▸ **REQUIRED WORK**: Images do not belong in the copy. Retype the entries exactly.

▸ **WORKING DATA**:
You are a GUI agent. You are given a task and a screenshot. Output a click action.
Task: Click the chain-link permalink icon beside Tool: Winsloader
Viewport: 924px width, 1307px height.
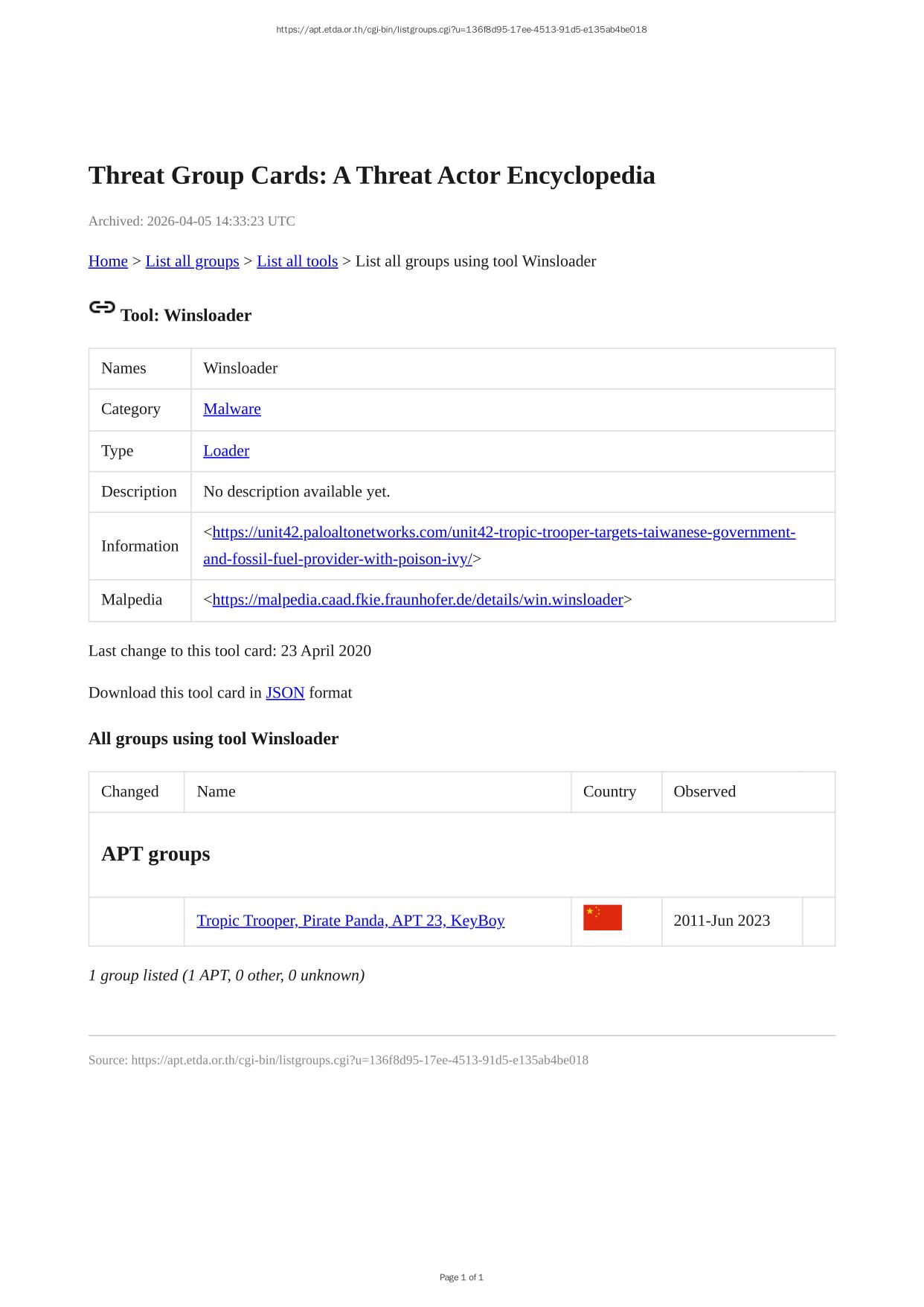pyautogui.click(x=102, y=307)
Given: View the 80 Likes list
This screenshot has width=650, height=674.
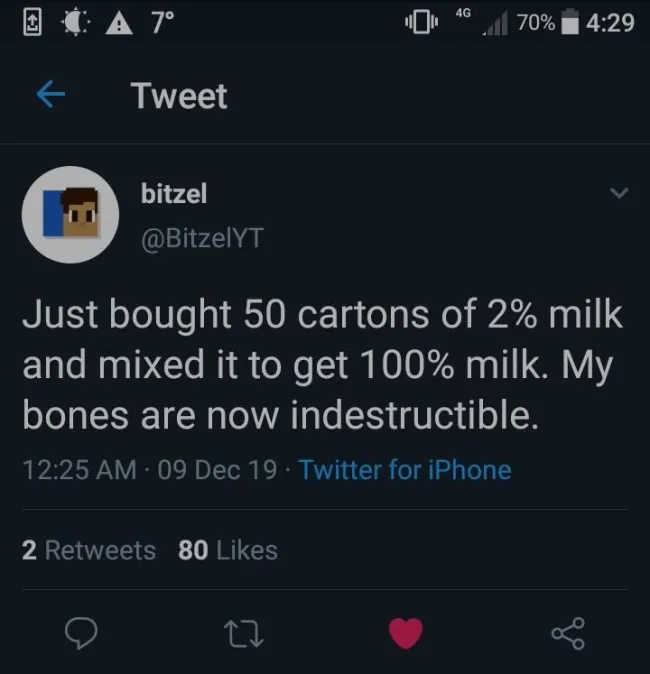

▸ **SOLUTION BELOW**:
You are a GUI agent. You are given a task and a screenshot. Output a click action.
Task: Click the chain-link permalink icon beside Tool: Winsloader
Viewport: 924px width, 1307px height.
pyautogui.click(x=102, y=307)
Given: View the 80 Likes list
This screenshot has width=650, height=674.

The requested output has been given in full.